Task goal>
All lines from the first one in the listing below to the one holding "654x764 pixels.", inclusive, are to be copied exactly.

Exercise material>
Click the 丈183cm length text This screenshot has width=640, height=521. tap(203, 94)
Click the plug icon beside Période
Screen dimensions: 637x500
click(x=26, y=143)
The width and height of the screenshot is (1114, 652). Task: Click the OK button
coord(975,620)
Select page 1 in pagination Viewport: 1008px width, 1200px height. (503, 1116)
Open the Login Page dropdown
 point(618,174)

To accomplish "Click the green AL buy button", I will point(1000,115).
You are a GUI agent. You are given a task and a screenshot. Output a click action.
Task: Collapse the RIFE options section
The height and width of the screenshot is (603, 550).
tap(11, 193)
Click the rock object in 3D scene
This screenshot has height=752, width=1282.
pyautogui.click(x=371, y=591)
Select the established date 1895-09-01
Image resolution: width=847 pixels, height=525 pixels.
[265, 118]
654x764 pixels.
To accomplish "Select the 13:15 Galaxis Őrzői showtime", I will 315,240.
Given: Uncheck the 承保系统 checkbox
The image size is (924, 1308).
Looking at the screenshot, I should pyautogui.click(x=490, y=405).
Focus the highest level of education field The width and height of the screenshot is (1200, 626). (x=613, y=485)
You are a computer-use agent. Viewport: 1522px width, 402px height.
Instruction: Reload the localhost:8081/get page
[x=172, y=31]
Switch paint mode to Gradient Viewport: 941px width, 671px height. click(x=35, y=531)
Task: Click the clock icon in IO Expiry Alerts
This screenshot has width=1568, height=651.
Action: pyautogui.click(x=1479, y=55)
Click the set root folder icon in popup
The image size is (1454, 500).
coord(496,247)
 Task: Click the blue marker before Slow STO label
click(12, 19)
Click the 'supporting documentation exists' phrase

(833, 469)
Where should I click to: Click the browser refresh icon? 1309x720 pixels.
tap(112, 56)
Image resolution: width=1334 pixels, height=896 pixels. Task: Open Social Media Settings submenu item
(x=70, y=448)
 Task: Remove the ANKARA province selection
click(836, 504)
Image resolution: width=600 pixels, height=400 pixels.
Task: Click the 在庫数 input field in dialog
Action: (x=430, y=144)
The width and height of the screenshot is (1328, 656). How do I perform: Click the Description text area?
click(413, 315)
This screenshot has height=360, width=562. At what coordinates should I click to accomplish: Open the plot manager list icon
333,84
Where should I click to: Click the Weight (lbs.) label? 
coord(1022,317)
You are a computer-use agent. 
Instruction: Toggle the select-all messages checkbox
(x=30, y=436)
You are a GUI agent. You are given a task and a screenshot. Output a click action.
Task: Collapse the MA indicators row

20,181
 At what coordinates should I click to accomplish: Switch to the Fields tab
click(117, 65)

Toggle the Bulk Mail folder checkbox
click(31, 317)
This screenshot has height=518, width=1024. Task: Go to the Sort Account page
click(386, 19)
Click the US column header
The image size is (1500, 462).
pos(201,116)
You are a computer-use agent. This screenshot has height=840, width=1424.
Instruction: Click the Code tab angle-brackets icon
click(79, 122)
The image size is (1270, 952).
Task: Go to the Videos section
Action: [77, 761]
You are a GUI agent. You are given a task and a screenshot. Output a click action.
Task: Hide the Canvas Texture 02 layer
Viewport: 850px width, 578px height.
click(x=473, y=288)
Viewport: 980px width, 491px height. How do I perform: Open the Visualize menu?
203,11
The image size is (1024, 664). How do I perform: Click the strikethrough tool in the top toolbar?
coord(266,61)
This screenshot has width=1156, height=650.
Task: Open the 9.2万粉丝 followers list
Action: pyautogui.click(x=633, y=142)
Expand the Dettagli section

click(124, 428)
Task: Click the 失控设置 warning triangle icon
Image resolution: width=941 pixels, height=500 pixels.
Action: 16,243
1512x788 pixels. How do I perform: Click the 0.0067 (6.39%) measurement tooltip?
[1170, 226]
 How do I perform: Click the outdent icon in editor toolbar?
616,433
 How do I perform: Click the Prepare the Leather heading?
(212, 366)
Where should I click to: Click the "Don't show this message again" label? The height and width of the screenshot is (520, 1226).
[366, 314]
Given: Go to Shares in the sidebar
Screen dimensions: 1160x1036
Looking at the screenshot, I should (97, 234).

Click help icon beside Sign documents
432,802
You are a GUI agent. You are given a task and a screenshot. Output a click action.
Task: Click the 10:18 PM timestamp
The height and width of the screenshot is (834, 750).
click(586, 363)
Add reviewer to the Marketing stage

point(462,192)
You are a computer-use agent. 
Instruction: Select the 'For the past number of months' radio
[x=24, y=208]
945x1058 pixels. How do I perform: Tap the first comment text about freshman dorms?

Answer box>
Click the 丈183cm length text This screenshot has width=640, height=521. tap(203, 94)
Click the plug icon beside Période
Screen dimensions: 637x500
click(x=26, y=143)
The width and height of the screenshot is (1114, 652). Task: Click the OK button
coord(975,620)
Select page 1 in pagination Viewport: 1008px width, 1200px height. (503, 1116)
Open the Login Page dropdown
 point(618,174)

To accomplish "Click the green AL buy button", I will point(1000,115).
You are a GUI agent. You are given a task and a screenshot. Output a click action.
Task: Collapse the RIFE options section
The height and width of the screenshot is (603, 550).
tap(11, 193)
Click the rock object in 3D scene
This screenshot has height=752, width=1282.
pyautogui.click(x=371, y=591)
Select the established date 1895-09-01
Image resolution: width=847 pixels, height=525 pixels.
[265, 118]
654x764 pixels.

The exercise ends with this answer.